In de pers

6 February 2018

Gazet van Antwerpen en Het Nieuwsblad: Winkelclusters komen aan Fabiola en Lostraat, Gero Wonen in no-gozone

De provincie Antwerpen heeft samen met de betrokken gemeenten de gebieden afgebakend waarin op termijn nog winkels toegelaten worden langs de N10 van Aarschot naar Lier. Het grootste deel van de belangrijke verkeersas wordt winkelarm gebied, al is er ook plaats voor winkelclusters.

Met dit actieplan rond baanwinkels willen de provincie en de gemeenten de balans herstellen tussen grootschalige detailhandel langs de N10 en de detailhandel in de dorpen langs de gewestweg. De N10 is daarmee de eerste Vlaamse steenweg die op deze manier wordt aangepakt met een plan dat vooral op lange termijn vruchten moet afwerpen.

“De handelskernen in de dorpen dreigen leeg te lopen. Dat vraagt om een doordacht ruimtelijk-economisch beleid. De steenwegen moeten gesaneerd worden, zodat er meer open ruimte komt en de winkels die toch langs de N10 blijven meer geconcentreerd worden in clusters”, zegt gedeputeerde voor Economie LudwigCaluwé.

Ook op het vlak van mobiliteit moet er ingegrepen worden, vindt Luk Lemmens, gedeputeerde van Ruimtelijke Ordening en Mobiliteit. “De groei aan baanwinkels zorgt ook voor een druk op de mobiliteit, met veel files tot gevolg. Ook de vele afslagbewegingen rond de N10 zorgen voor extra gevaar voor ongevallen”, klinkt het.

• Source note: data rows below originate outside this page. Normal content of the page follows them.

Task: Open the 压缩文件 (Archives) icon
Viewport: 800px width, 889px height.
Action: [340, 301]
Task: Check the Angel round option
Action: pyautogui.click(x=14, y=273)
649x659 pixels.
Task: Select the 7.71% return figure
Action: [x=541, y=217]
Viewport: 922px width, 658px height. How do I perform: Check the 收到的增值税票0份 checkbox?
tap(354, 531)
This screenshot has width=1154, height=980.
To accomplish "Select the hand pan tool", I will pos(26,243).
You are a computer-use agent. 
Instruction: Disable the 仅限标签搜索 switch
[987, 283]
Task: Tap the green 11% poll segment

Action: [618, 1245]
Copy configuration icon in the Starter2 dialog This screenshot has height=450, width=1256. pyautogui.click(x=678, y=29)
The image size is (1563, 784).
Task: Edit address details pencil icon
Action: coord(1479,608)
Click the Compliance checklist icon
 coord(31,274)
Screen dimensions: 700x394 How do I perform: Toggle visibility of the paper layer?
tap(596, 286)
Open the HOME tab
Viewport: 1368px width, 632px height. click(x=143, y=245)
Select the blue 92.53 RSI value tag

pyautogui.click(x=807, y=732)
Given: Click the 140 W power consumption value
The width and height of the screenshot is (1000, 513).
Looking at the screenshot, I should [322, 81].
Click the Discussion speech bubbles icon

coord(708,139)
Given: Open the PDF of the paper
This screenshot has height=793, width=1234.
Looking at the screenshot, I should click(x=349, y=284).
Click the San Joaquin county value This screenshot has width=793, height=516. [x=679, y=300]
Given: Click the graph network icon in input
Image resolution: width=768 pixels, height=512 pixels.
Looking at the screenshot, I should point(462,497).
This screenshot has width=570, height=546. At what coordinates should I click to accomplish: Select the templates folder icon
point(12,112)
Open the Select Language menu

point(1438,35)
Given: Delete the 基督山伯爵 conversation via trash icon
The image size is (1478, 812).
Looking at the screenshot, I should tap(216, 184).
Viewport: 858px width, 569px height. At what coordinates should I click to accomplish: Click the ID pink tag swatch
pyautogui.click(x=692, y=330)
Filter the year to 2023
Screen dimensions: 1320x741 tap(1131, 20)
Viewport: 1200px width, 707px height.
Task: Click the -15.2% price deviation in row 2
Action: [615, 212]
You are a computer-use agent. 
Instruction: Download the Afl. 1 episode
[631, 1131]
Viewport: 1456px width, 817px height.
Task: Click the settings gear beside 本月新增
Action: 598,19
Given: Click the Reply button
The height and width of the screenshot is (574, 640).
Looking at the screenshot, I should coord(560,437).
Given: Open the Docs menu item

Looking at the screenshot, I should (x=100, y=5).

Samen betekent meer verkoop

Ten eerste zijn er drie zones aangeduid waar nieuwe winkelclusters kunnen komen. Naast eentje in Aarschot op het einde van de N10 gaat het in de provincie Antwerpen over het kruispunt met de Lostraat (nabij Slaapcomfort Bosmans) en het kruispunt van de vroegere dancing Fabiola, waar de terreinen van de leegstaande magazijnzone van Spar achter de dancing een zee van ruimte herbergen. “In deze clusters wordt grootschalige detailhandel geconcentreerd. Zo wordt elders op de N10 plaats vrijgemaakt voor open ruimte. Het is berekend dat zaken die zich clusteren meer klanten aantrekken dan dat ze ergens anders afgezonderd opereren. Het rendementsvoordeel kan oplopen van 3 tot 15%”, zo klinkt het bij de provincie.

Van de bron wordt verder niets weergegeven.